All of lore.kernel.org
 help / color / mirror / Atom feed
From: "Darrick J. Wong" <darrick.wong@oracle.com>
To: Brian Foster <bfoster@redhat.com>
Cc: xfs <linux-xfs@vger.kernel.org>
Subject: Re: [RFC PATCH] xfs: implement per-inode writeback completion
Date: Thu, 28 Mar 2019 08:00:22 -0700	[thread overview]
Message-ID: <20190328150022.GA18833@magnolia> (raw)
In-Reply-To: <20190328140859.GA17056@bfoster>

On Thu, Mar 28, 2019 at 10:08:59AM -0400, Brian Foster wrote:
> On Tue, Mar 26, 2019 at 08:05:50PM -0700, Darrick J. Wong wrote:
> > Hi folks,
> > 
> > Here's a quick patchset reworking writeback ioend completion processing
> > into per-inode completion queues so that we don't have a thundering herd
> > of unwritten/cow completion kworkers contending for the ILOCK.  The
> > second patch will also combine adjacent ioends when possible to reduce
> > the overhead further.  Let me know what you think. :)
> > 
> 
> I assume the issue is that you get a bunch of ioends associated with COW
> remaps or whatever and workqueue parallelism leads to a bunch contending
> on inode locks because they happen to be associated with the same inode.
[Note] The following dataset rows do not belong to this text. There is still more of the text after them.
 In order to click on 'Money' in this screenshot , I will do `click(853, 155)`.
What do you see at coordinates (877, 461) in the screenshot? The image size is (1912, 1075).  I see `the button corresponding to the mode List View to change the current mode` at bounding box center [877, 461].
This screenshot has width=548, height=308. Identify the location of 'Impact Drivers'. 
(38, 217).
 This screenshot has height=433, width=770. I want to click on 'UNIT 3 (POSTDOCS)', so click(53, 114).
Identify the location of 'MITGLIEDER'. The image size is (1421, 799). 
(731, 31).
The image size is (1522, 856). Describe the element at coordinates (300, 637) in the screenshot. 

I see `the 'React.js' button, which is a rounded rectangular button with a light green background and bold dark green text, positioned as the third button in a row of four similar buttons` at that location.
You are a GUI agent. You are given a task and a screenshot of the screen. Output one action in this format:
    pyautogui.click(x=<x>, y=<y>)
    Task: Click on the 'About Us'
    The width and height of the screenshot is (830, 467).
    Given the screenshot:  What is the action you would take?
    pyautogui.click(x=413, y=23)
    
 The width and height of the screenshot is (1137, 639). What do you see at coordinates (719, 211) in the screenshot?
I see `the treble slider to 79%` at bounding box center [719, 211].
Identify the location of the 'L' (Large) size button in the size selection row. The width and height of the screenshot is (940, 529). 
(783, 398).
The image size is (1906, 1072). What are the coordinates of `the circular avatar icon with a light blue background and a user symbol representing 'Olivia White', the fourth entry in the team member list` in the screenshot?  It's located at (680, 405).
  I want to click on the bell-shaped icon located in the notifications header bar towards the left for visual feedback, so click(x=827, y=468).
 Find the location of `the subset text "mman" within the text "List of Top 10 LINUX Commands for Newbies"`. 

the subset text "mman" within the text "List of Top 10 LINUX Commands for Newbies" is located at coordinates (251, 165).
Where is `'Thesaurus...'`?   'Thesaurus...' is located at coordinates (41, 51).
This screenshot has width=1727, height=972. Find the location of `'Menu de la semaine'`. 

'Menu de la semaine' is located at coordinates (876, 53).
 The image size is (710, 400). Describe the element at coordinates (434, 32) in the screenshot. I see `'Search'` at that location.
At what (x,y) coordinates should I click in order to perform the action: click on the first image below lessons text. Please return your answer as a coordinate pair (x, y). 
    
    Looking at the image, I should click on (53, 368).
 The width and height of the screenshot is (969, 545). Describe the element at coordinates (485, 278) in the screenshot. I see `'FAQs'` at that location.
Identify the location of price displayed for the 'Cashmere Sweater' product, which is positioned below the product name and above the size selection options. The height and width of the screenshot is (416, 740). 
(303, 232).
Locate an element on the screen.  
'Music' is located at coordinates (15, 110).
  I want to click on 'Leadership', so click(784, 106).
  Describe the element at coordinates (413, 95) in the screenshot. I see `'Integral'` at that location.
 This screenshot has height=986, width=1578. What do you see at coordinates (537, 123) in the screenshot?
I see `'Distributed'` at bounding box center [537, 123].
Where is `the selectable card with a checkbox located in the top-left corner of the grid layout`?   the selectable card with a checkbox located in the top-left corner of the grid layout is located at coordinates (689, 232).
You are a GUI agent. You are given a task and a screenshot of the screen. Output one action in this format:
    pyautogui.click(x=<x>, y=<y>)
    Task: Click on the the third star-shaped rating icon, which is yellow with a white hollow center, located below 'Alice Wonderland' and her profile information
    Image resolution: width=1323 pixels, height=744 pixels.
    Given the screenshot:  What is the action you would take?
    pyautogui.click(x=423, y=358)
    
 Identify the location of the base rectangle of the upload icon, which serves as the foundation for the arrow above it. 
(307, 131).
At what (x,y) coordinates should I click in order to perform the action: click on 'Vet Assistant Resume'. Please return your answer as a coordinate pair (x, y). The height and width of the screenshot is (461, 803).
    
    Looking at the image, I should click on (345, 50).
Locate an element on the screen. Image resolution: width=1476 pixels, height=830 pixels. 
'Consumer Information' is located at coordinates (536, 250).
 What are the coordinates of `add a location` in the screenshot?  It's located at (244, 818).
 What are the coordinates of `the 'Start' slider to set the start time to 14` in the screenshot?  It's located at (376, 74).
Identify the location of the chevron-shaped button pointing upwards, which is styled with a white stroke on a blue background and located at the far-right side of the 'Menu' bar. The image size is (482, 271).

Yes, as outlined in the thread "xlog_grant_head_wait deadlocks on
high-rolling transactions?"

> Hence, it's more efficient to have a single work item per inode, let
> that task complete as many ioends as available for the inode and let the
> workqueue spread around workers for different inodes. Sounds like a nice
> idea to me. Is there a workload that measurably benefits from this or is
> this just based on observation?

If you consider 'xfstests' to be my primary workload, then yes, it
reduces developer deadlock triage time considerably. :)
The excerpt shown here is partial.